So a few months back, I asked hubby to move the Wii and a flat-screen TV up there as well. I claimed my Wii Mii was my new best friend and we would be spending a lot of time together. The layer of fat around the middle part of my body would tell you we broke the relationship off way too soon.

So anyway, I didn’t bother learning how to use the Wii. I just made sure my youngest son E was there each time I stepped on that balance board. He set it all up for me. And performed standard troubleshooting procedures when the need arose. He cheered me on as well. Talk about full service.

There’s also the PS3 in the family room. I’ve never even touched it. I use it to watch movies in blu-ray though. This time J, my oldest son, sets it all up for me. All I do is curl up on the sofa and enjoy the show. And J would sit next to me, and we’d get lost in another world together. My goal is simple: share chips, popcorn, and a soda; watch a good movie; savor inspired conversation; and build memories for a lifetime.

Now when it comes to my Mac, I only touch what’s saved on my desktop, and the icons on the dock. Beyond that, I haven’t really done any exploring. And when something out of the ordinary happens, I step back as hubby takes over. It’s that simple.

Hubby knows my Nikon better than I do too. I use it, he maintains it. Just like my Subaru. I drive it, and I park it. Gas low, oil change, car wash? Super Hubby is on the job!

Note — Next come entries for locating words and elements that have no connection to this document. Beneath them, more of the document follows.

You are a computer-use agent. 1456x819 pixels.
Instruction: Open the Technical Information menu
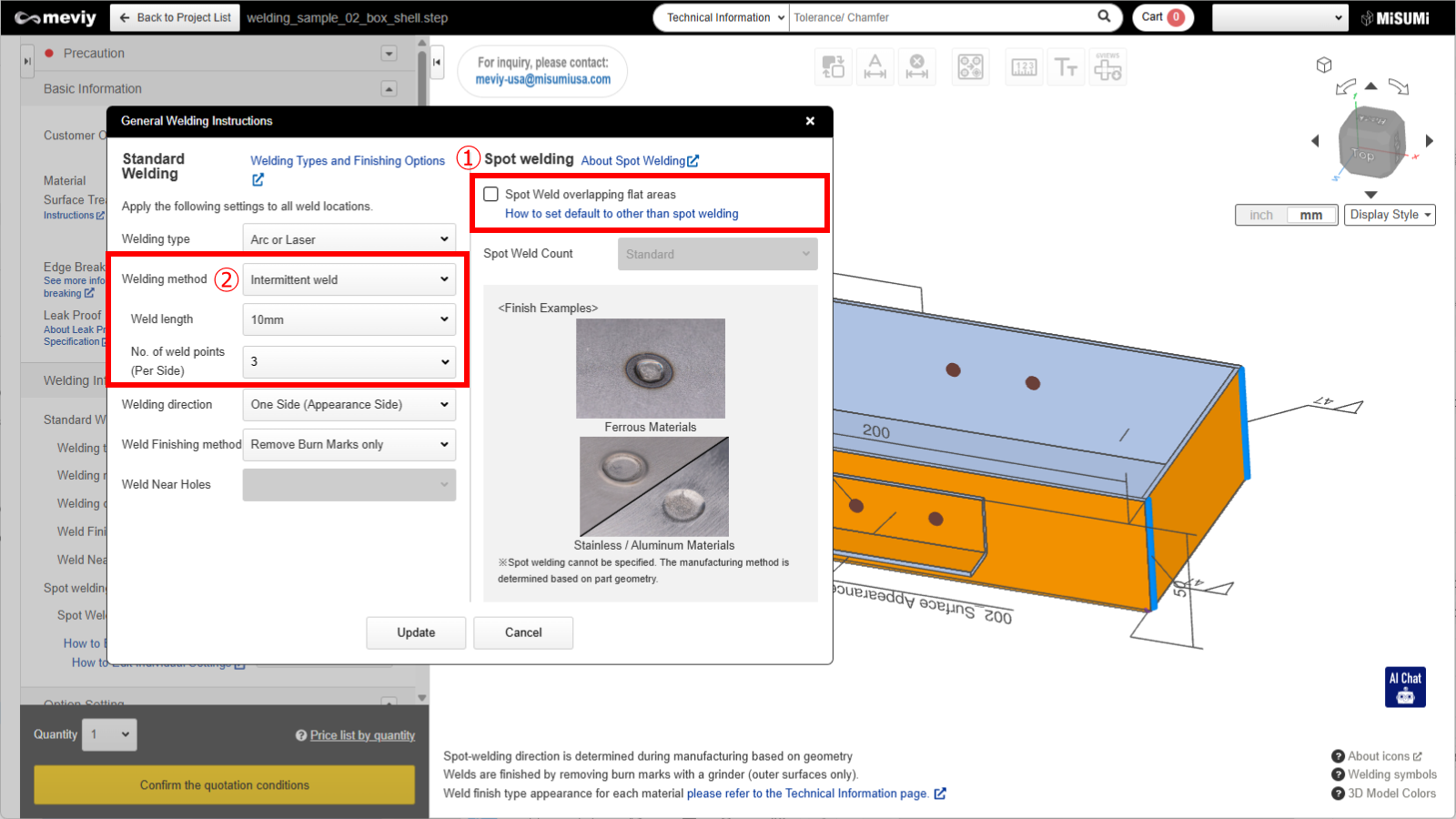[x=721, y=17]
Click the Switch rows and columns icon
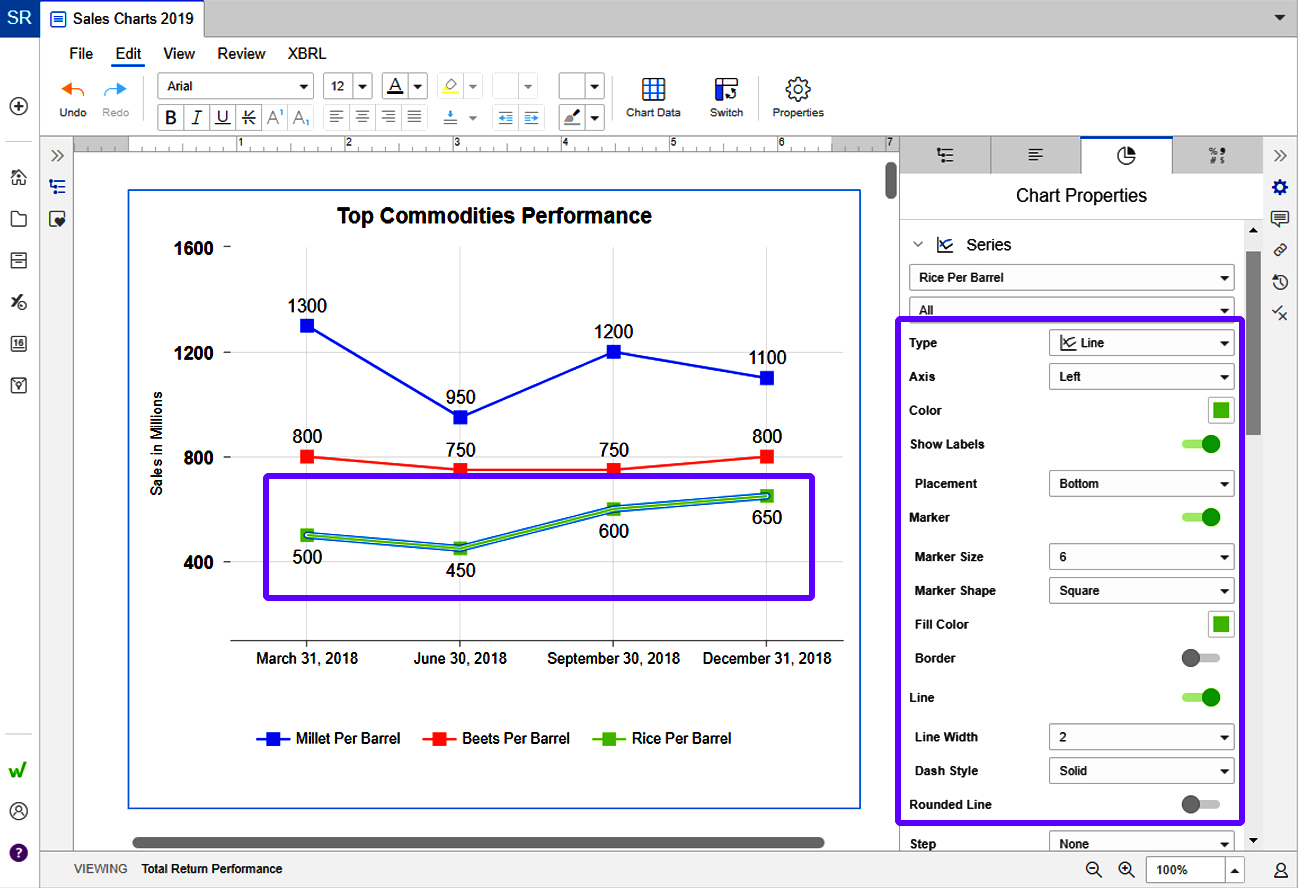Image resolution: width=1300 pixels, height=888 pixels. pyautogui.click(x=726, y=90)
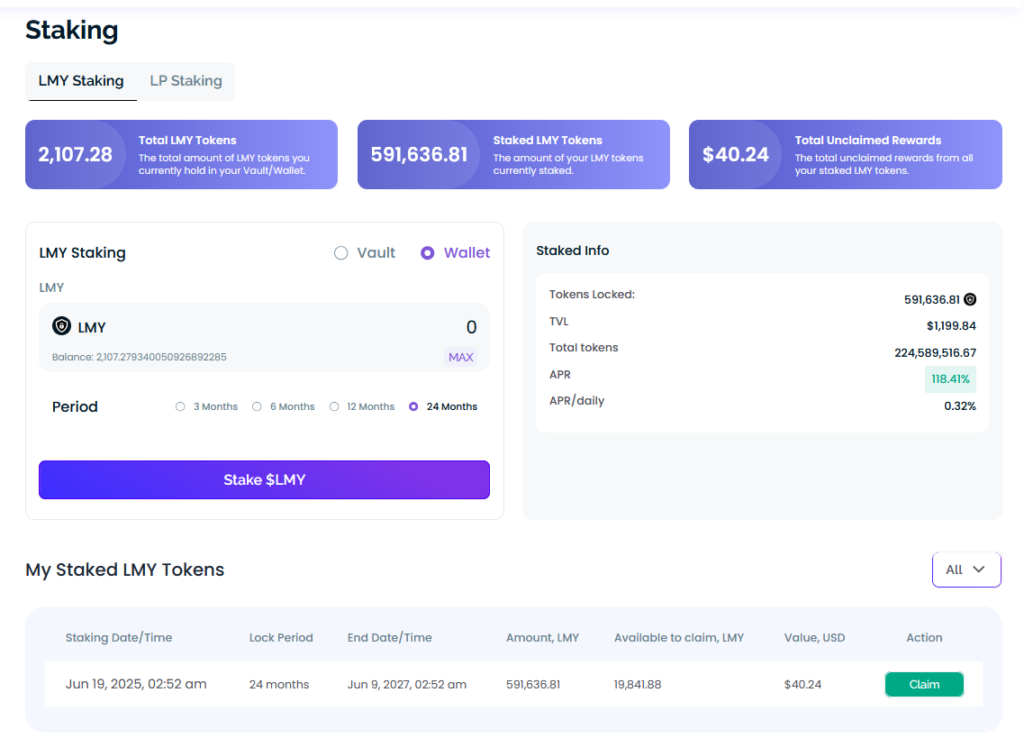Select the Wallet radio option
The image size is (1024, 738).
tap(428, 253)
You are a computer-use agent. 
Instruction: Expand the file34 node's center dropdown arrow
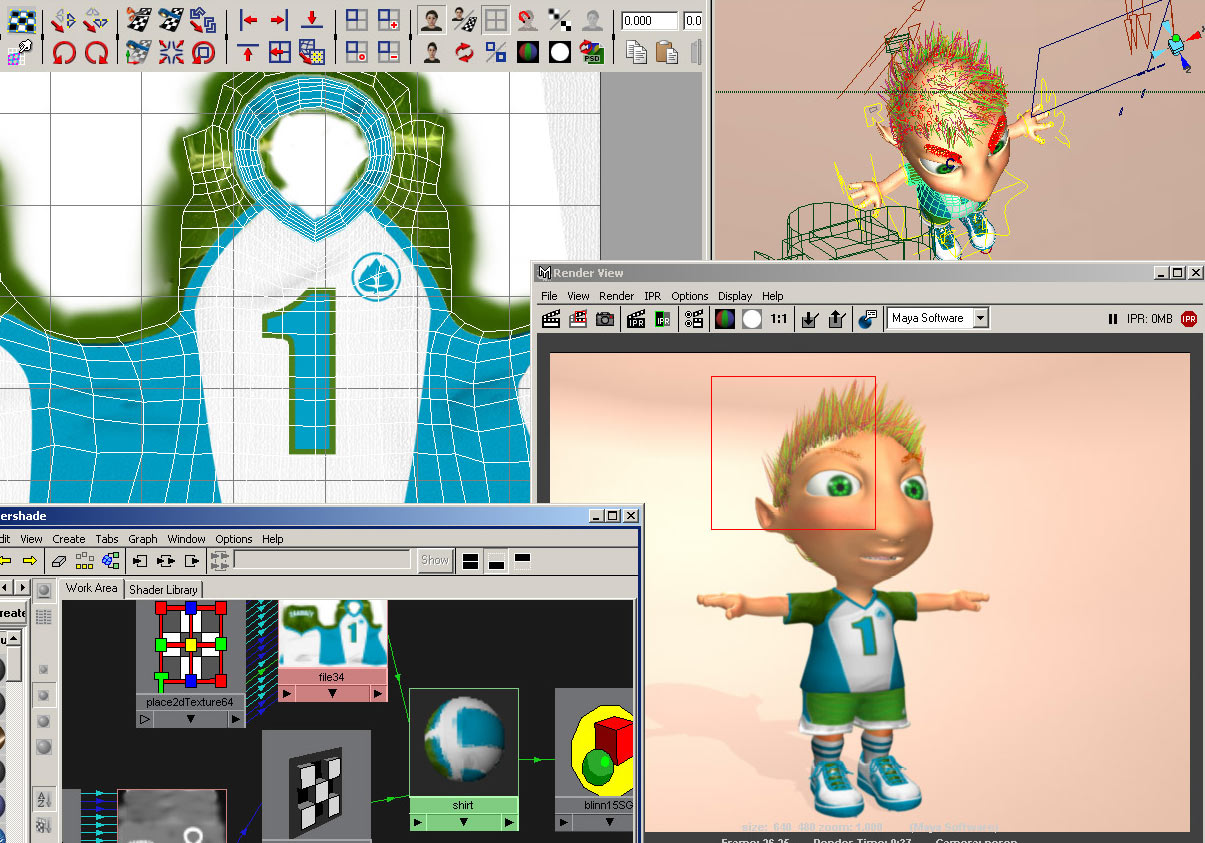click(332, 693)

The way I see it {pay attention as I’m about to justify my laziness here}, technology is simply a tool I use to accomplish my purposes. In accepting their value, I also recognize that they are around simply because they fulfill a need. And as long as what I have works, I don’t collect, upgrade or dream of better models. Technology is just stuff–stuff that should exist for a reason. This is the only way their cost can be rationalized.

Oh, and I have an iTouch too. I literally took it from a friend who didn’t need it anymore. I don’t use it to listen to music. I use it to waste time. And because it’s so important to me, I charge it myself. Don’t need no help there. Don’t want to run out of battery in the midst of a battle for my roof.